With immigration levels currently at zero, the study estimates that each month of the pandemic results in around 4,500 fewer immigrants – meaning a decrease in demand for 2,500 units per month.
The impact of the decline in immigration is particularly pronounced in the cities, the primary destination for new arrivals to Switzerland.
Half the usual advertisements – but same prices as pre-pandemic
Figures from April show that half of the usual advertisements for family homes and apartments were made than usually are.
However, sellers have apparently decided to ride the crisis out, keeping their prices the same as before the pandemic.
“We don't see any price concessions on the sales price yet. Sellers are obviously stick to their asking prices that they had before the crisis,” Raiffeisen Chief Economist Martin Neff said in a statement.
The study predicts that prices are unlikely to change, with few concessions expected from sellers for the remainder of 2020.

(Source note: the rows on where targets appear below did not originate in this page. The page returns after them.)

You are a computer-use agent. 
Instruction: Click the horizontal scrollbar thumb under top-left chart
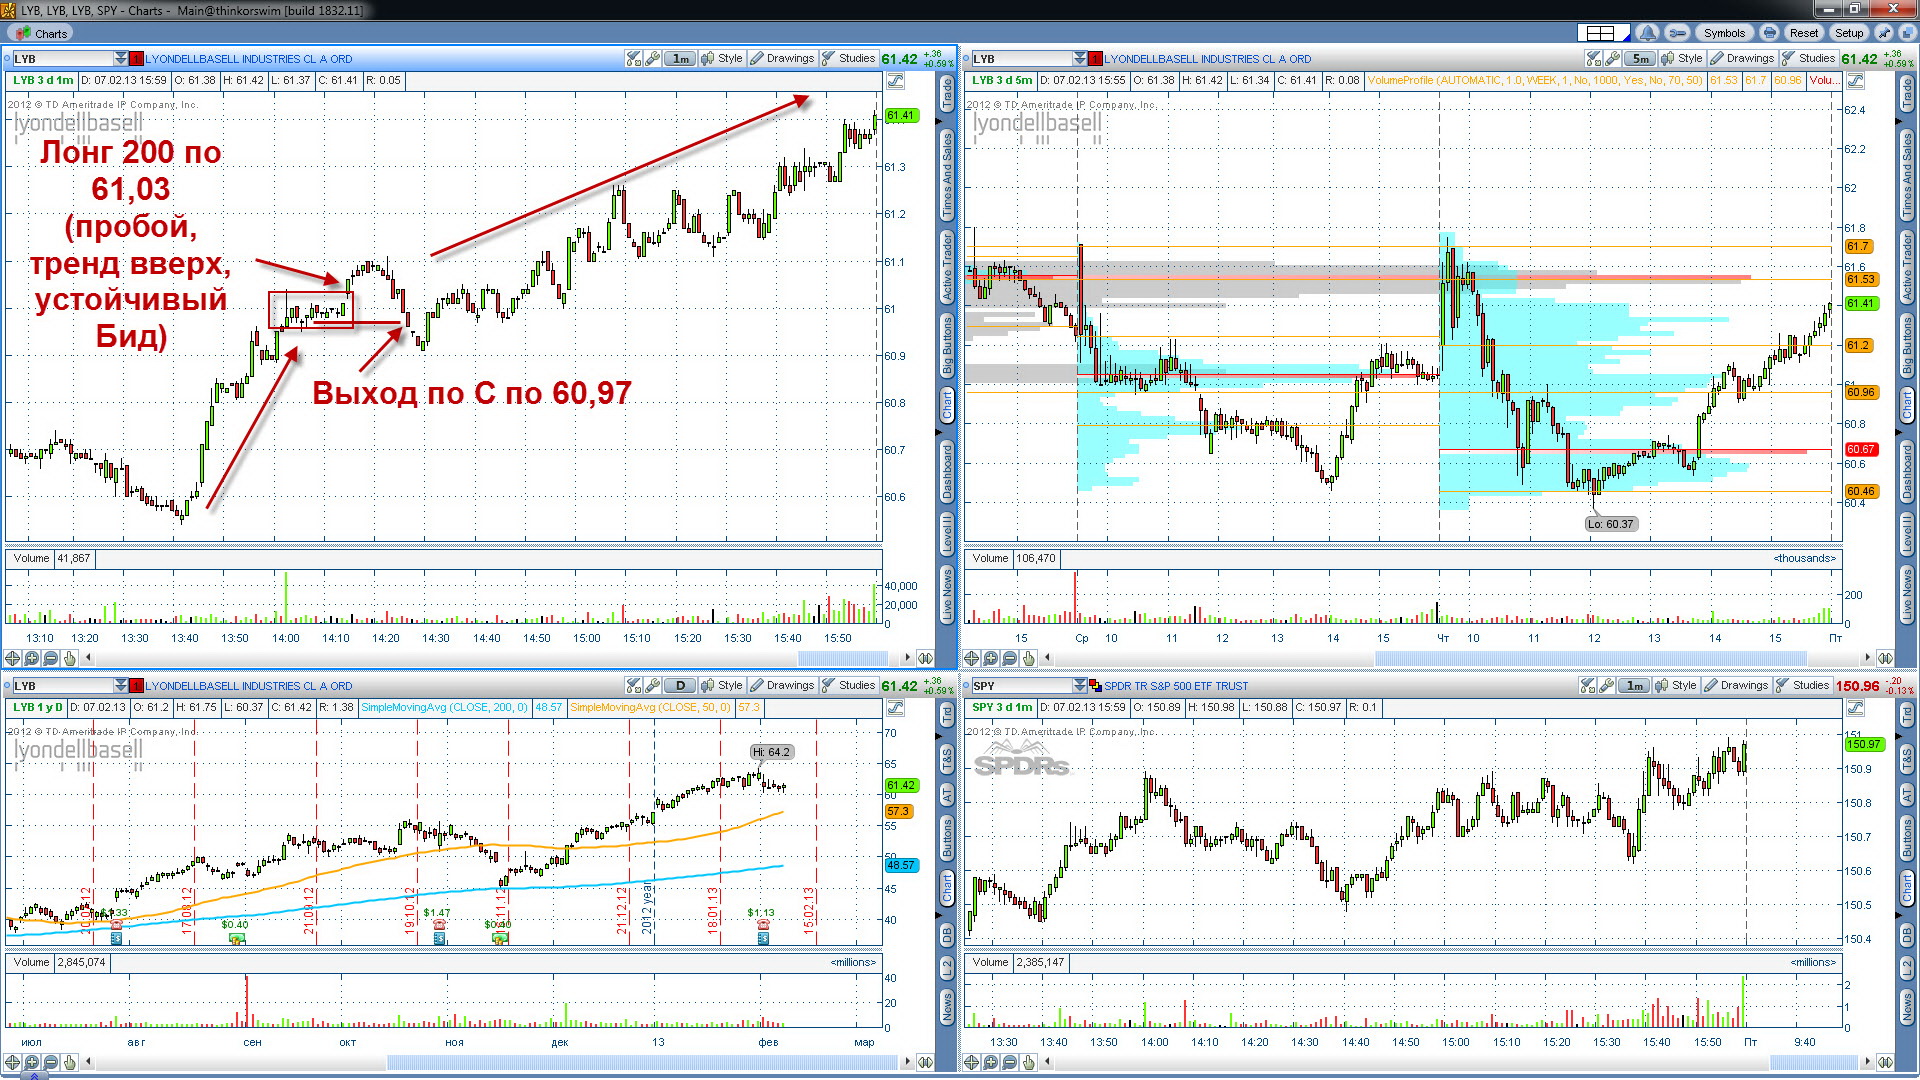(x=842, y=658)
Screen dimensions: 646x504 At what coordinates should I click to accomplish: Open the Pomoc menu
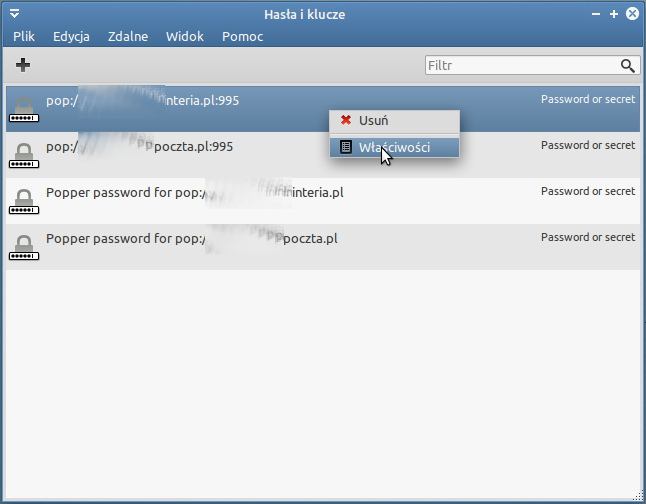[x=243, y=37]
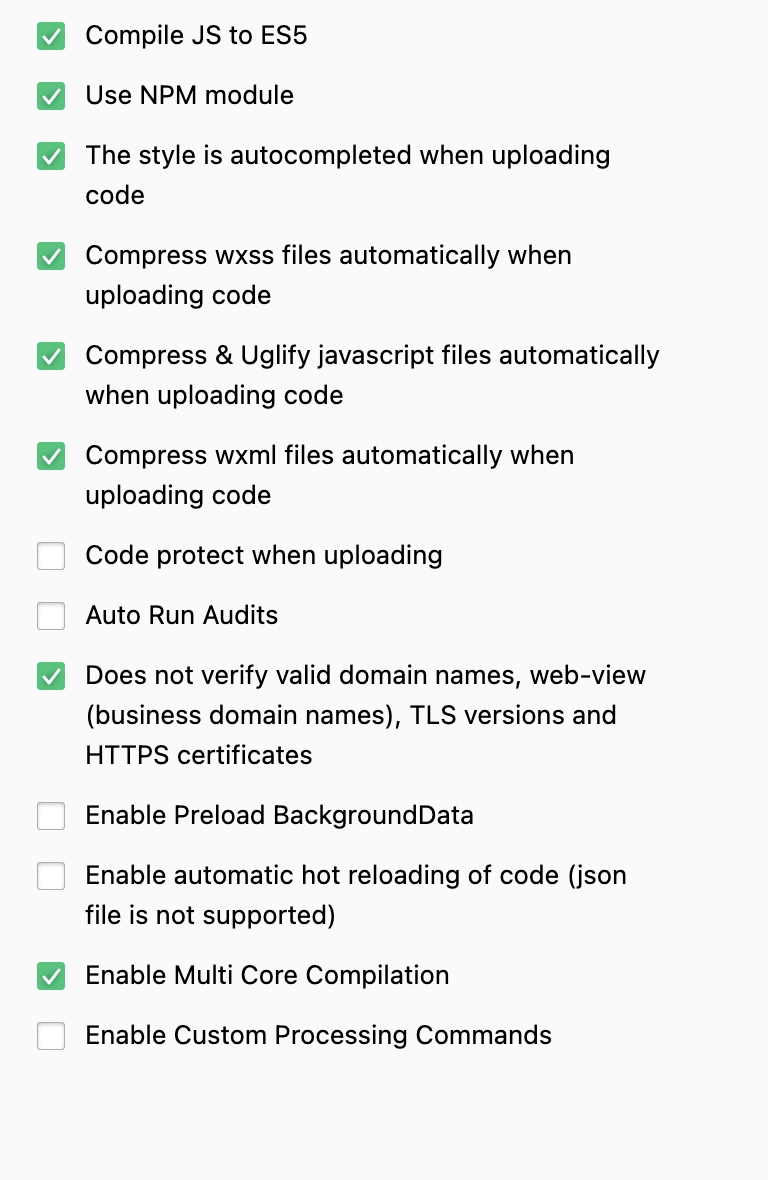Click the 'Code protect when uploading' label

pos(263,555)
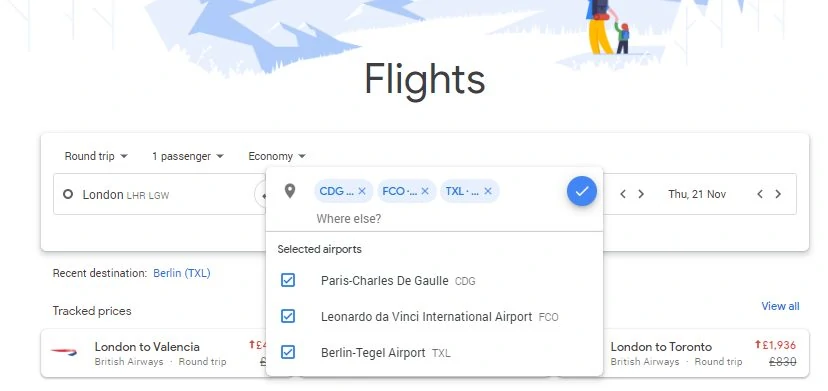The height and width of the screenshot is (391, 828).
Task: Open the 1 passenger dropdown
Action: click(x=188, y=156)
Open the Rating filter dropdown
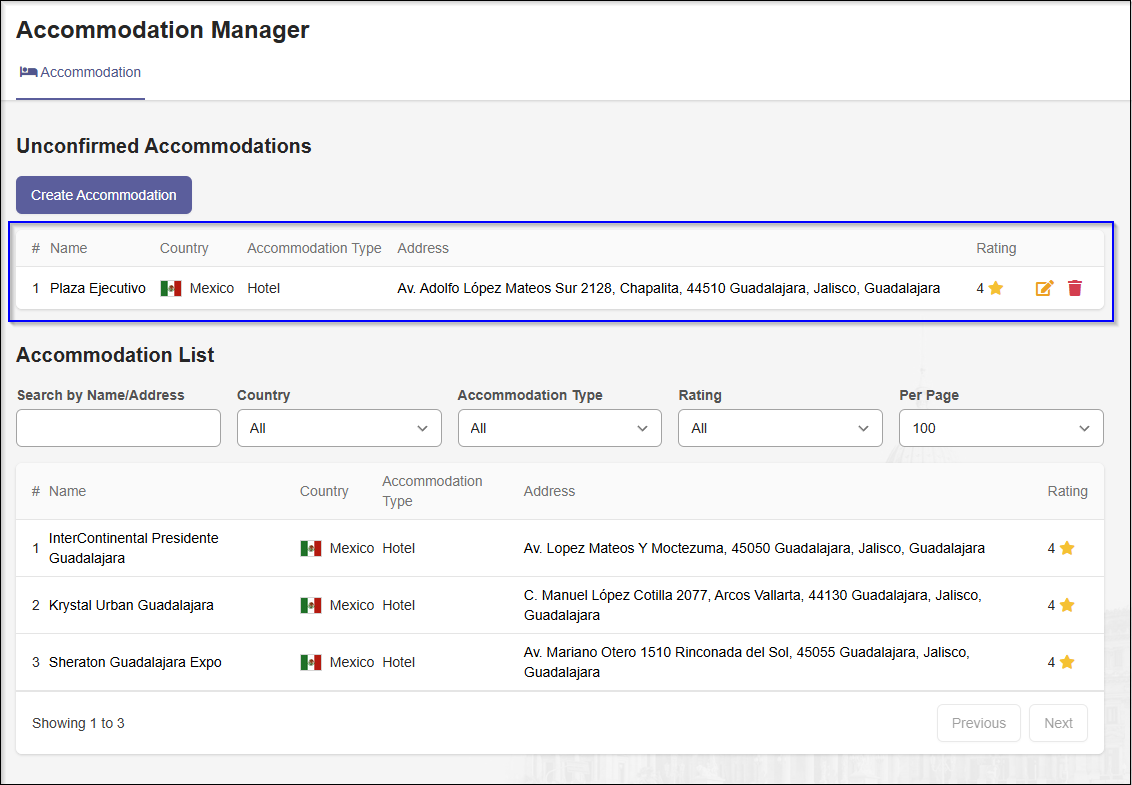 pyautogui.click(x=780, y=428)
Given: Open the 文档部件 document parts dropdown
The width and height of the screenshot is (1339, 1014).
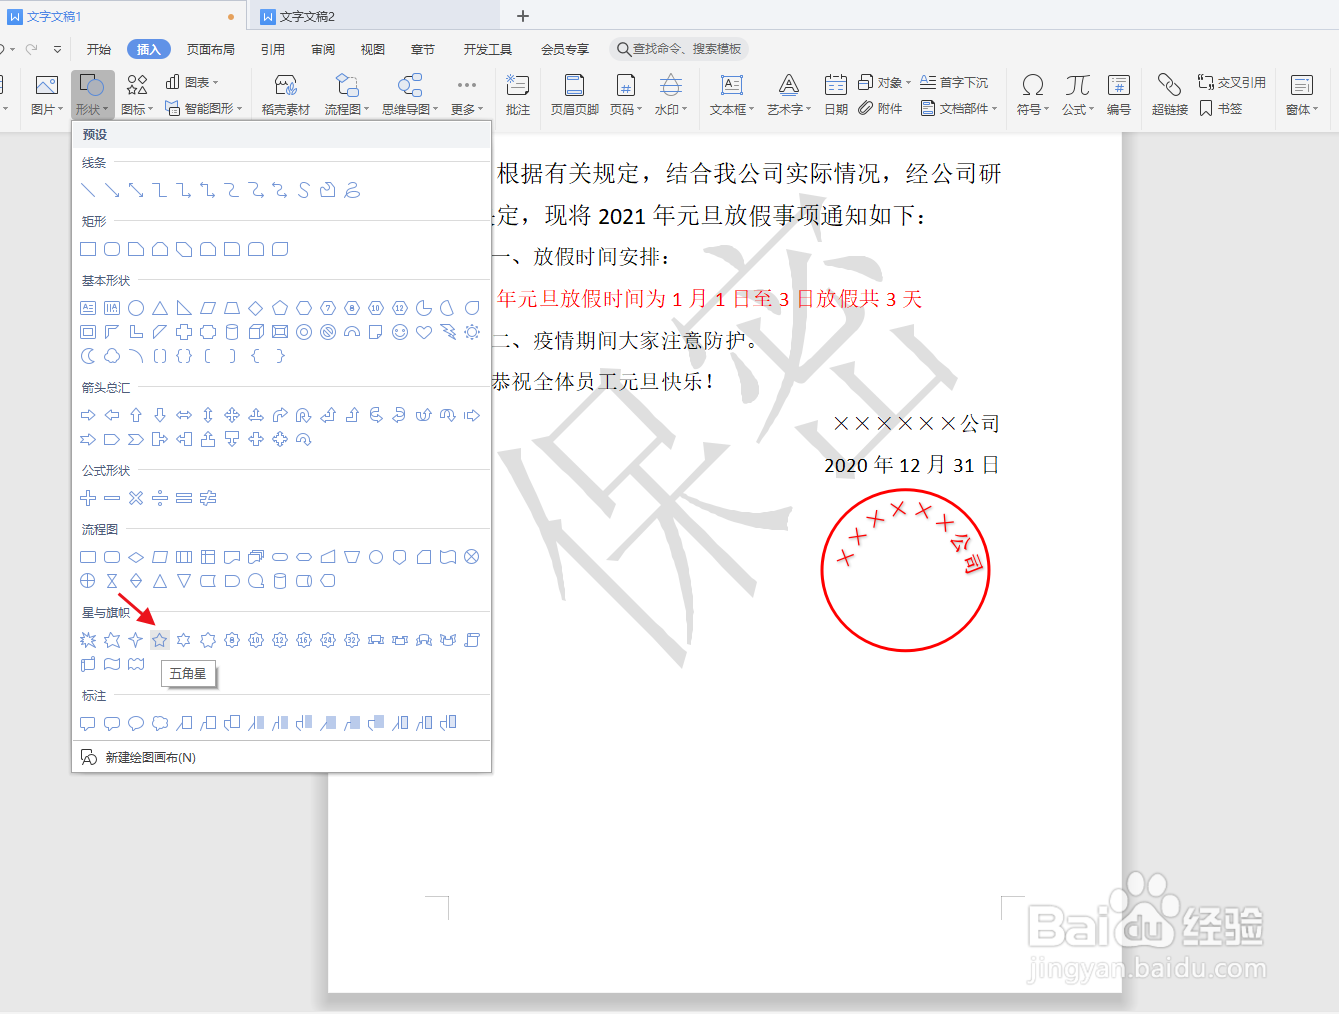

The number of properties changing hands has dropped significantly, with potential buyers having more difficulty accessing funds as well as experiencing a general reluctance to make large financial decisons.
Neff predicts that sales will fall into the future while the pandemic goes on.
“Sellers and buyers are currently not doing business with each other. The number of properties changing hands will continue to drop.”
While the figures relate to residences, the most considerable drops are expected for the commercial property sector – particularly in the hospitality and retail sectors.